Jeff stared at the newspaper article. “Yeah.”

Treena pushed back a tendril of her black hair. She would need to get it properly curled up for the lawyers’ banquet they were attending this evening in the city. “Peter, we have an understanding. I know you love me, and you are a good, kind man. I know you also love another woman, one you can’t have. If it makes you feel better, go out to the J&L this summer. I’ll feel better knowing you’re having a good rest while I go to Paris. I know the relationship you share with Jake and Randy. If you think either one of them might need you, as a friend, or for your services, then go to them. I’m a big girl.”

Peter smiled. “Come here.”

Treena rose and walked around his desk, taking him up on his offer to sit on his lap. He took hold of her hands. “You are a wondrous woman, Treena Brown. Thank you for loving me like you do. You’ve filled a deep void in my life. I do love you—very much.”

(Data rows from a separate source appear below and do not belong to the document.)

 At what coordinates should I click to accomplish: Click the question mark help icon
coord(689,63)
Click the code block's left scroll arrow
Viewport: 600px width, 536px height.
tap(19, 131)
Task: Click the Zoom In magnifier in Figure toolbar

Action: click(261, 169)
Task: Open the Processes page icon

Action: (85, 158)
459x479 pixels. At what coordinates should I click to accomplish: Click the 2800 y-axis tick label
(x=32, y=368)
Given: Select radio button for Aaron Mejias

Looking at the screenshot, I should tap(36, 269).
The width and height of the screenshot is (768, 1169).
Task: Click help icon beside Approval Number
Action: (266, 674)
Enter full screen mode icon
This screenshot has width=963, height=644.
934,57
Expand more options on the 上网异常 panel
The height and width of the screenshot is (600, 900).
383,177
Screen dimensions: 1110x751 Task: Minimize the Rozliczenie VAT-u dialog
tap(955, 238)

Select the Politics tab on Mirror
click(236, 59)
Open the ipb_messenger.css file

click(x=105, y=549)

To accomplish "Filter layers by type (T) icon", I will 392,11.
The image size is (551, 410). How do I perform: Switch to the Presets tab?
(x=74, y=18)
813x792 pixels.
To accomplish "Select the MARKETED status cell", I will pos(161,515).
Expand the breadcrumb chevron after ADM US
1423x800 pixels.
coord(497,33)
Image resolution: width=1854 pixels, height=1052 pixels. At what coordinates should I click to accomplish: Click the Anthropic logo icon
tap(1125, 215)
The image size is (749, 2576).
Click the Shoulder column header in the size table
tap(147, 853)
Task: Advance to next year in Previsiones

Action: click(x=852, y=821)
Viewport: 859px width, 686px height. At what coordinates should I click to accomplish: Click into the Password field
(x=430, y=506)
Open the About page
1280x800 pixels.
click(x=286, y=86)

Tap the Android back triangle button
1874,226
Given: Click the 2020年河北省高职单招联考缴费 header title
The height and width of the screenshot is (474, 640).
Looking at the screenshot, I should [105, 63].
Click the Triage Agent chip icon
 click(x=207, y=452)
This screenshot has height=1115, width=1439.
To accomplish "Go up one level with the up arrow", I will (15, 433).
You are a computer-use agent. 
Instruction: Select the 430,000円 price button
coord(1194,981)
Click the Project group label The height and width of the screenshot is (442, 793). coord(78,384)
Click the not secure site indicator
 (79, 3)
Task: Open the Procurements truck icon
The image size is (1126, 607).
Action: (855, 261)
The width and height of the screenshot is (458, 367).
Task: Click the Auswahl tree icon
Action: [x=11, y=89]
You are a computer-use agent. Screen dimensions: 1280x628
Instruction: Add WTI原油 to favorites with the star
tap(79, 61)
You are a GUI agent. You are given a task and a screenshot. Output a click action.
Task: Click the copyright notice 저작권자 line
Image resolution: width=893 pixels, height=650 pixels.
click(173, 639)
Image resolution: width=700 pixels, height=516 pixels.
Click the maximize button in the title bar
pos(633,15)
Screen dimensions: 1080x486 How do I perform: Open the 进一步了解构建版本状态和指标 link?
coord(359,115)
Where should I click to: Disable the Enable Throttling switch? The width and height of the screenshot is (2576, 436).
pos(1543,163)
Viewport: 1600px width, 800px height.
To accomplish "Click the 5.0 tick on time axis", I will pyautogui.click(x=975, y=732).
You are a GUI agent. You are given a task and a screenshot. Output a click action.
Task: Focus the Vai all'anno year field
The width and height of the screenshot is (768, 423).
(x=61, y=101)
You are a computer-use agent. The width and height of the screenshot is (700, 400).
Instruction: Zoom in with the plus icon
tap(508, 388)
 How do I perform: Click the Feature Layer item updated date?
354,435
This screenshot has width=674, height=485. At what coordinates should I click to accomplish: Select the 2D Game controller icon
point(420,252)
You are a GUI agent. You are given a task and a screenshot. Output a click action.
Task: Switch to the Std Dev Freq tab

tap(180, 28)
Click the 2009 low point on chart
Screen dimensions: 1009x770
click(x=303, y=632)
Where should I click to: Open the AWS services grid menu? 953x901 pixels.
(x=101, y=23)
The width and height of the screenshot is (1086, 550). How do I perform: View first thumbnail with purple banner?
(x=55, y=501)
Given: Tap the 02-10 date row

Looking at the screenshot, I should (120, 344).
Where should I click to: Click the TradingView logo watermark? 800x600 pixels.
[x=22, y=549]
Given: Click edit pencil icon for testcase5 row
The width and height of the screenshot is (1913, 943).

Treena leaned in and they kissed deeply. She smoothed back his still-thick hair, studied his blue eyes. “I hope you find that everything is okay when you get to the J&L. I’m sure Jake and Randy will both be glad to see you again.”

Peter pulled her to him and kissed her again. “There’s that darker side to him, Treena—that part of him that still can’t quite get over his childhood. He can be one ruthless sonofabitch, and it’s when Randy or anyone else in his family is threatened that it comes roaring out of him. I just wonder what this particular situation was like, for both of them.”

Treena touched his face. “You don’t mind if I go to Paris?”

Peter smiled and took hold of her wrist, kissing her palm. “I don’t mind, as long as you don’t mind if I take a couple of weeks on the J&L. It’s so beautiful there, and I like being with Jake’s family.”

“You’d better wire them first.”

Peter shrugged. “I think I’ll surprise them this time. It might be better for Randy. I have a feeling she does too much preparation and fussing when she knows company is coming.”

Treena stood up and patted his shoulder. “You do what you need to do, and I’ll go see my family. I think I’ll leave in about three weeks and probably stay a couple of months. Can you live that long without me?”

“I won’t like it, but I’ll be busy, so hopefully it will go by fast.”

Treena leaned down and kissed him yet again. “I’ll miss you terribly.”

Peter squeezed her hand. “And I’ll miss you. I’ll leave a little later than you. I have a big tax case coming up I need to take care of before I can go anywhere, so we may get home at around the same time. I don’t want to rattle around in this big, twenty-room castle of a house by myself.”

Treena got up and walked around the desk and back to the door. “Well, today you have to rattle around upstairs and pick out something to wear to the lawyers’ banquet. I’ll be upstairs myself letting Mattie fix my hair.” She gave Peter a smile and walked out.

Peter picked up the paper again, rereading the article. What’s going on with you, Randy? How did you make it through this one? Randy had always been so strong in times of crisis, but last summer had been the kicker, seeing her son get shot, thinking Jake could go to prison…

But she still had her Jake. That’s how she always put it. As long as I have Jake, I’m fine. He thinks I’m the strong one, and that he needs me to stay sane and be strong, she once told him. But I’m the one who needs him. I’m the one who couldn’t survive without his strength and without his arms around me.

Could anything break the woman? Jeff’s comments worried him. It was none of his damn business, and God knew no man would dare try to move in on Jake Harkner’s woman, but he had to know she was okay. He thanked the Good Lord for Treena’s understanding. They were the best of friends, and their lovemaking was sweet, but he suspected Treena knew that every time he made love to her, he saw someone else in his bed.